# Text segment start

The Company formally documents all relationships between hedging instruments and hedged items, as well as the risk management objectives and strategy for undertaking various hedge transactions. The Company formally assesses, both at the hedge’s inception and on an ongoing basis, whether the derivatives that are used in hedging transactions are highly effective in offsetting changes in fair values or cash flow of hedged items or the net investment hedges in foreign operations. When it is determined that a derivative is no longer highly effective as a hedge, hedge accounting is discontinued on a prospective basis.
The Company categorizes its derivative assets and liabilities into one of three levels based on the assumptions used in valuing the asset or liability. See Note 15 for a discussion of the fair value hierarchy as per the guidance in Accounting Standards Codification 820, “Fair Value Measurements.” The Company’s valuation techniques are designed to maximize the use of observable inputs and minimize the use of unobservable inputs.
Foreign Currency and Interest Rate Risk
The Company has significant manufacturing operations in the United States, France, Germany, Finland and Brazil, and it purchases a portion of its tractors, combines and components from third-party foreign suppliers, primarily in various European countries and in Japan. The Company also sells products in over 140 countries throughout the world. The Company’s most significant transactional foreign currency exposures are the Euro, the Brazilian real and the Canadian dollar in relation to the United States dollar and the Euro in relation to the British pound.

# Text segment end
# Given data start

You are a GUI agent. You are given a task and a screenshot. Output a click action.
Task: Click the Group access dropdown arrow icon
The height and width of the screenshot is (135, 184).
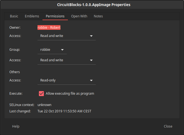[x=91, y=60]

# Given data end

Short task 1: Reproduce everything in the hedging disclosure from "The Company categorizes" down to "of unobservable inputs.".
Short task 2: How would you sum up the hedging disclosure in two sentences?
Short task 3:
Answer these questions from the hedging disclosure:
(a) What happens to hedge accounting when a derivative is found to be no longer highly effective as a hedge?
(b) Which Accounting Standards Codification topic is cited for the fair value hierarchy?
(c) In how many countries does the Company sell its products?

Task response 1:
The Company categorizes its derivative assets and liabilities into one of three levels based on the assumptions used in valuing the asset or liability. See Note 15 for a discussion of the fair value hierarchy as per the guidance in Accounting Standards Codification 820, “Fair Value Measurements.” The Company’s valuation techniques are designed to maximize the use of observable inputs and minimize the use of unobservable inputs.

Task response 2: The Company documents its hedging relationships and strategy, regularly assesses whether its hedging derivatives are highly effective, and categorizes derivative assets and liabilities into one of three valuation levels. With manufacturing in five countries, foreign suppliers, and sales in over 140 countries, its largest currency exposures are the Euro, Brazilian real and Canadian dollar against the U.S. dollar, and the Euro against the British pound.

Task response 3:
(a) It is discontinued on a prospective basis.
(b) Accounting Standards Codification 820, "Fair Value Measurements."
(c) Over 140 countries.